Required action - Find how many lines below hold "agent", then state that number by itself.

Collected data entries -
□ □ □

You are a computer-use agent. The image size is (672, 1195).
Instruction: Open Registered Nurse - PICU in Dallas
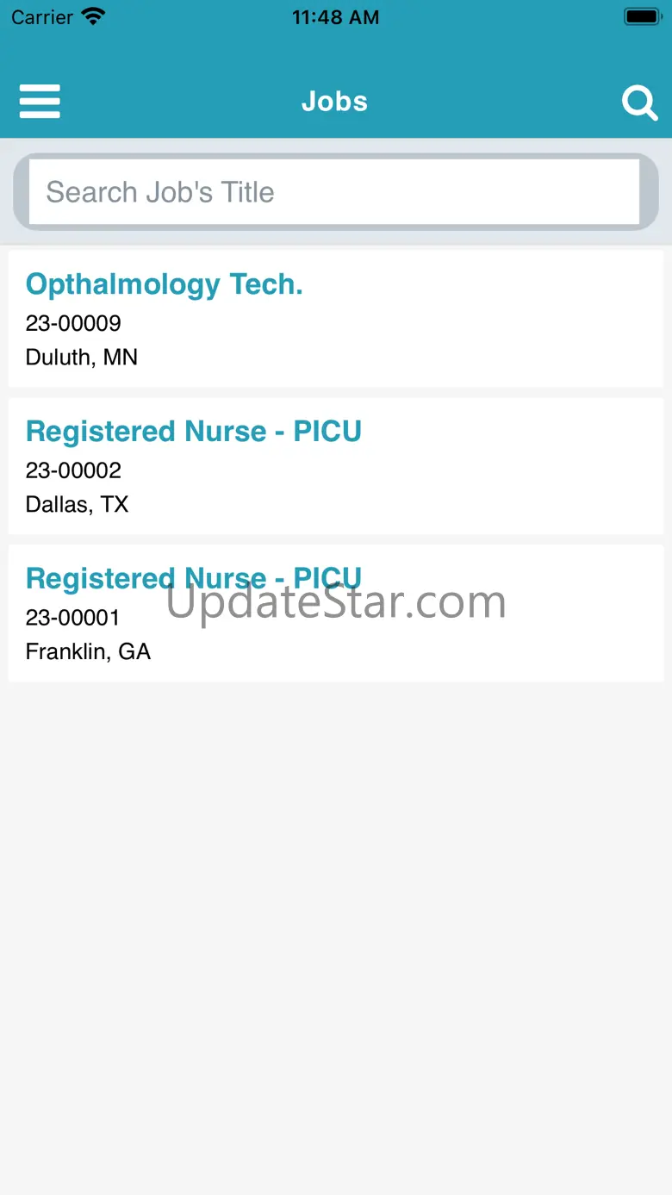click(x=194, y=431)
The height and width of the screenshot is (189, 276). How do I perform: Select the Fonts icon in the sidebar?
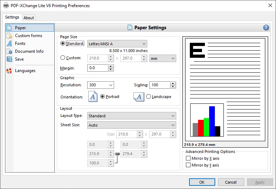coord(9,44)
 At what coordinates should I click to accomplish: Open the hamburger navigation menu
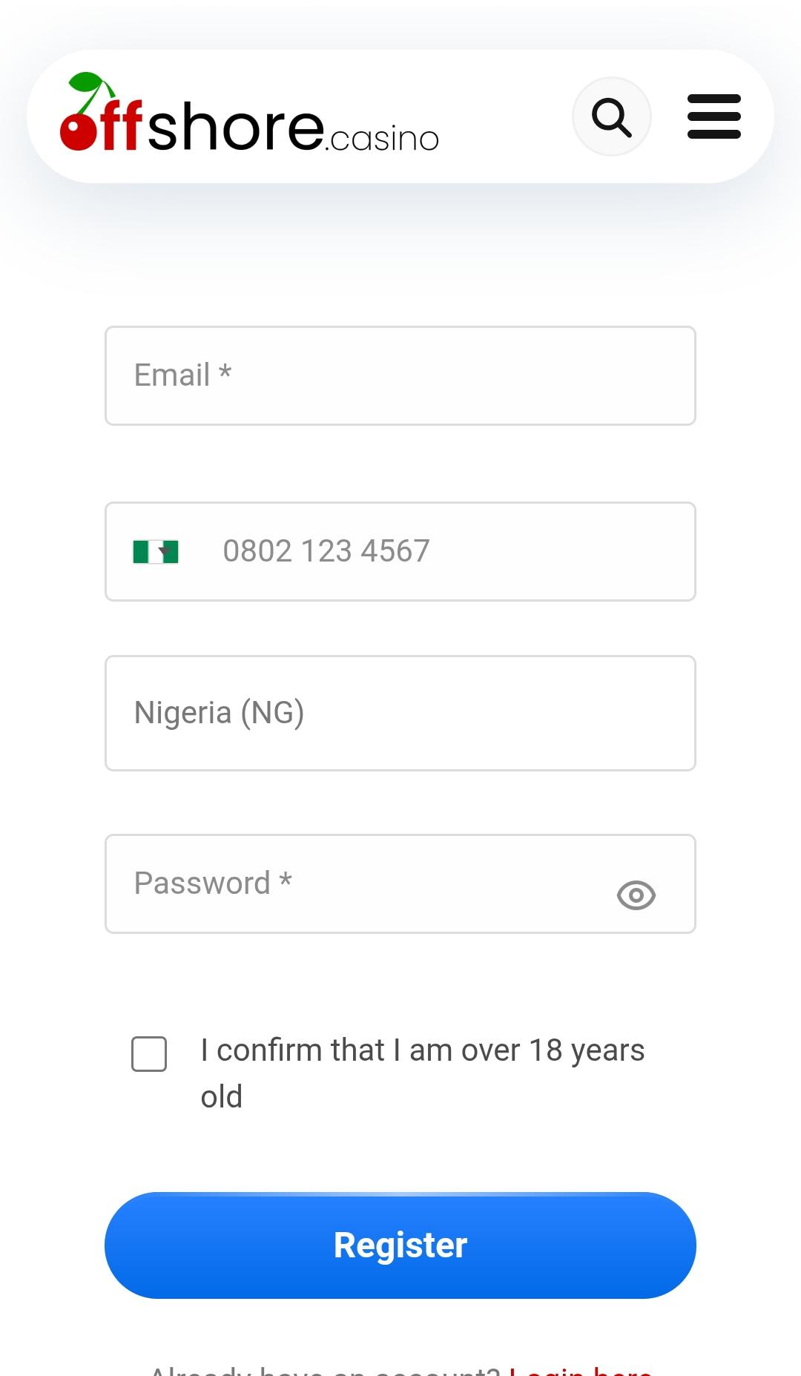tap(714, 116)
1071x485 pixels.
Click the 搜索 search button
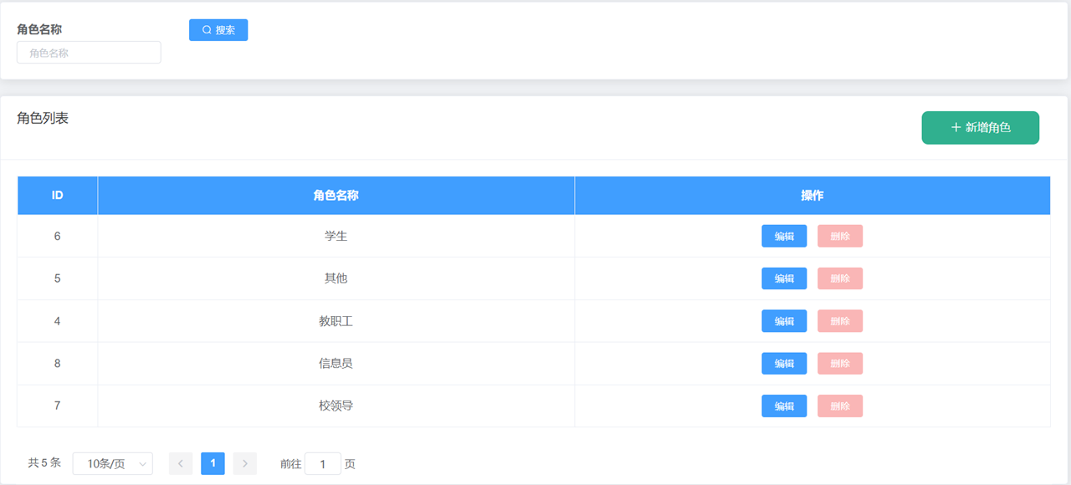pyautogui.click(x=218, y=29)
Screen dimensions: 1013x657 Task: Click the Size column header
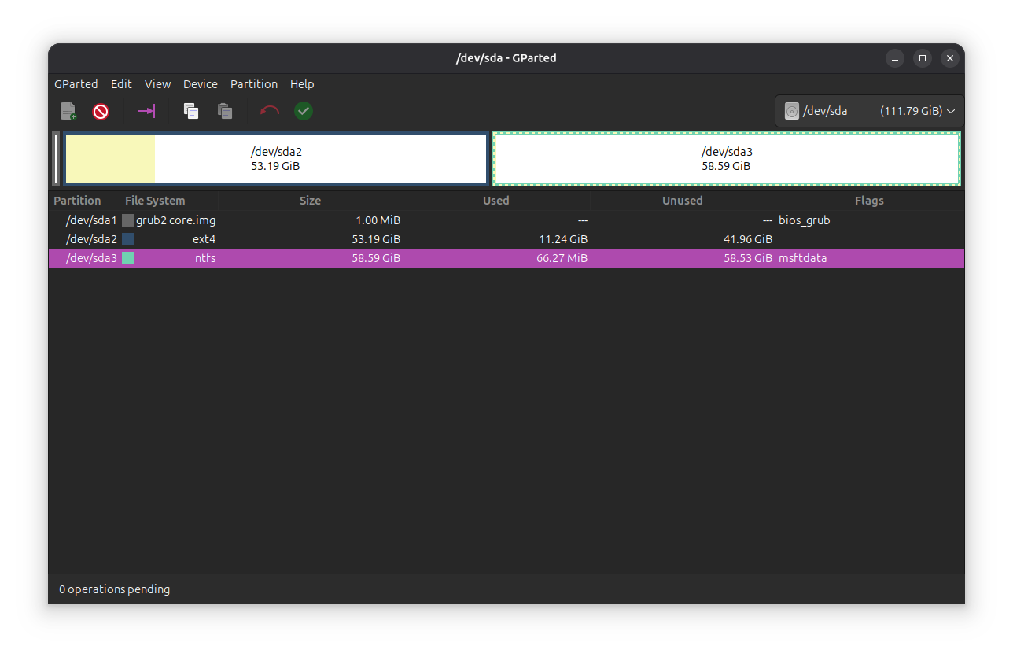point(310,201)

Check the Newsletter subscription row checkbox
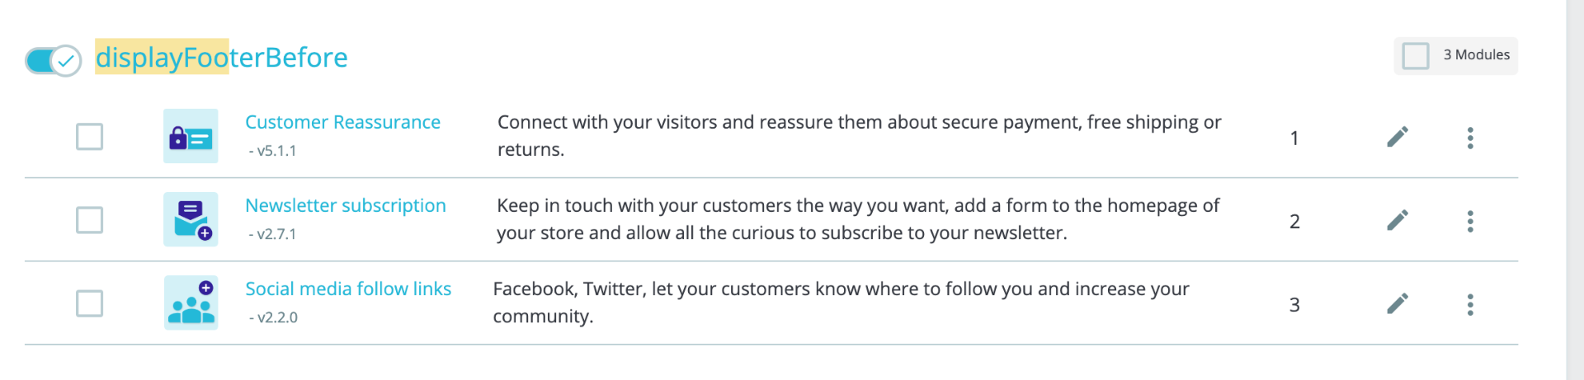pyautogui.click(x=89, y=220)
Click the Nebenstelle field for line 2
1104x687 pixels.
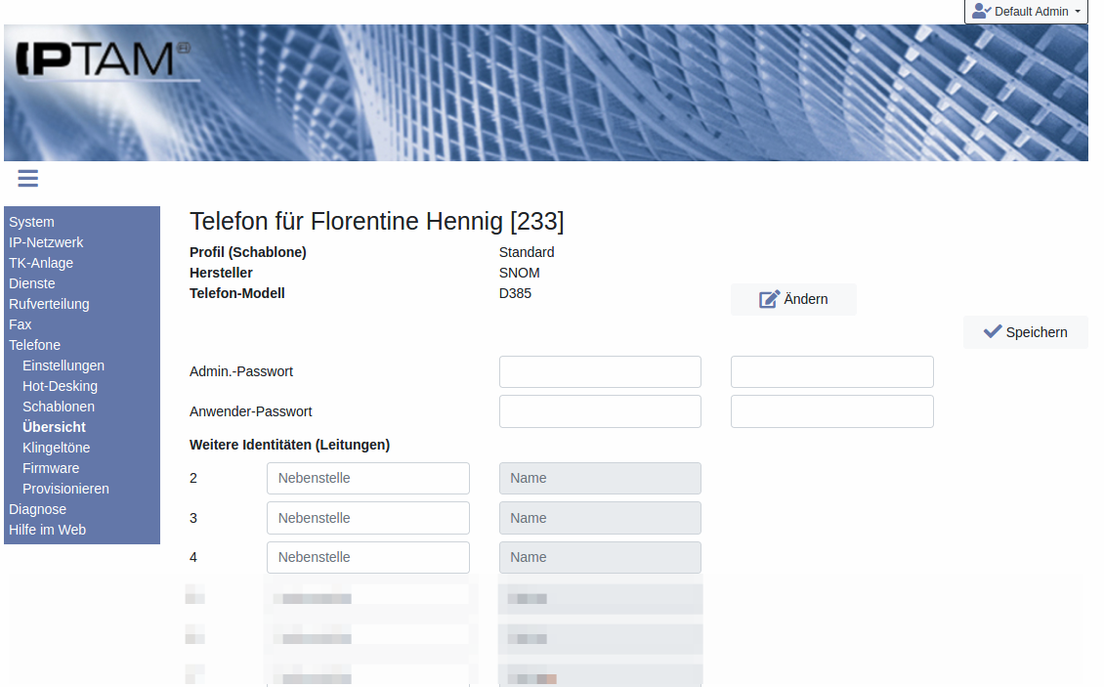[x=367, y=478]
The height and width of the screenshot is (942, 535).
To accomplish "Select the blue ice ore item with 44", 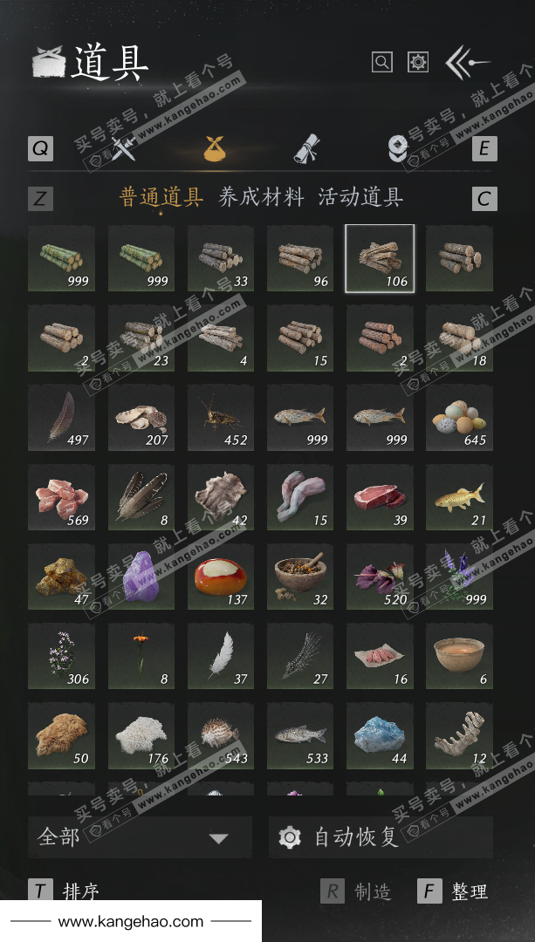I will click(380, 736).
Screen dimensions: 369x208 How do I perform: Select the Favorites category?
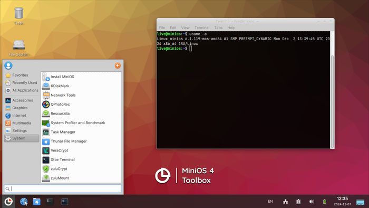[22, 75]
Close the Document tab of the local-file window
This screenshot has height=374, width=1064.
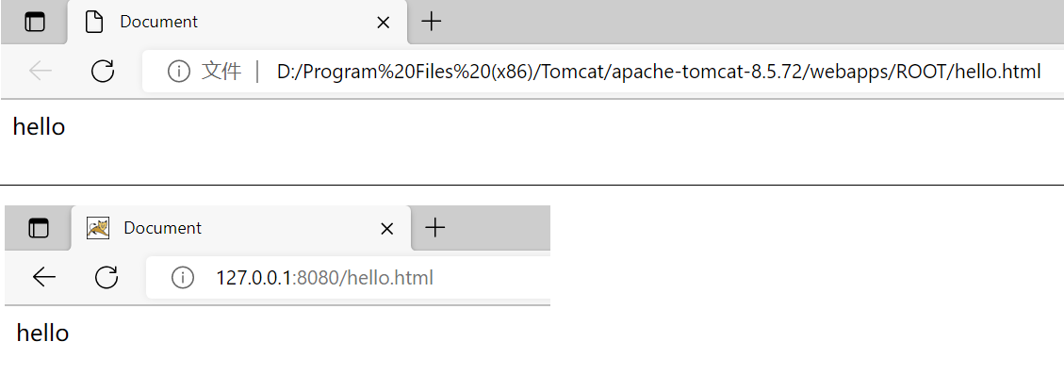pyautogui.click(x=383, y=23)
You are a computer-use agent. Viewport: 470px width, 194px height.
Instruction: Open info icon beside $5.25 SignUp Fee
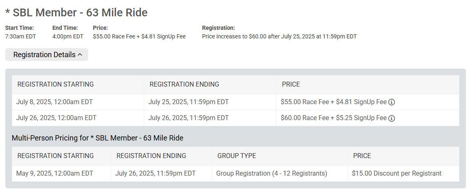point(392,118)
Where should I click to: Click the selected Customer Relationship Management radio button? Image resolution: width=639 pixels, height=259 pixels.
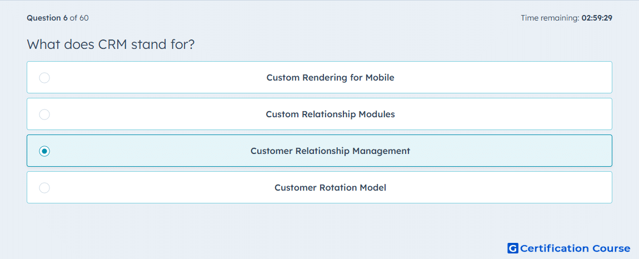[44, 151]
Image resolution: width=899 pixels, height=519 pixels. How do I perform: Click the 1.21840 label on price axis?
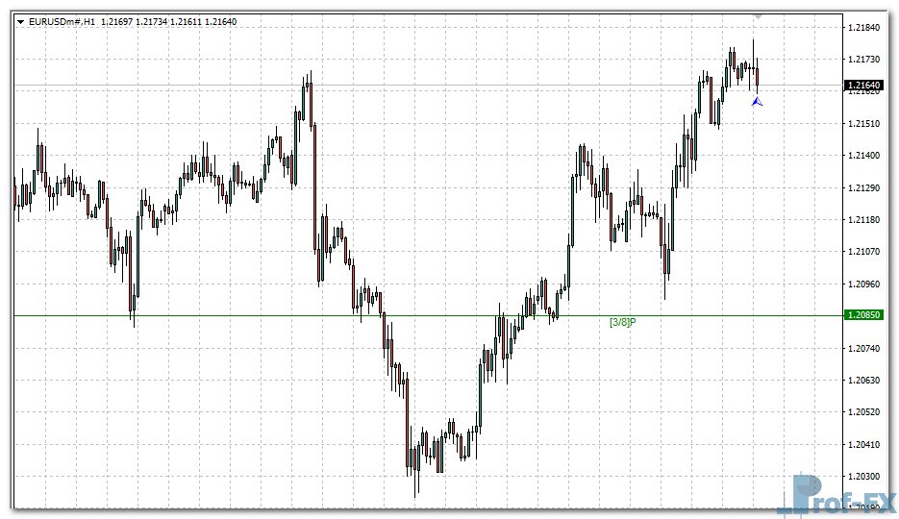click(864, 28)
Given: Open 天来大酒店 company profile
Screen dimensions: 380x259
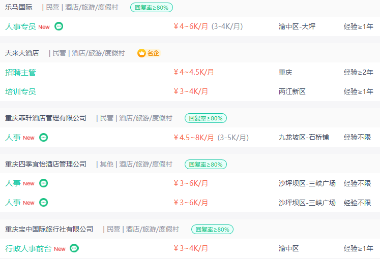Looking at the screenshot, I should coord(22,53).
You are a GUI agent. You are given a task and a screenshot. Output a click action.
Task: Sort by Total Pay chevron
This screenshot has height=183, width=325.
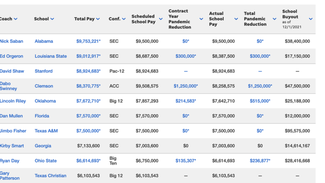98,19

□ □ □

Task solution - 3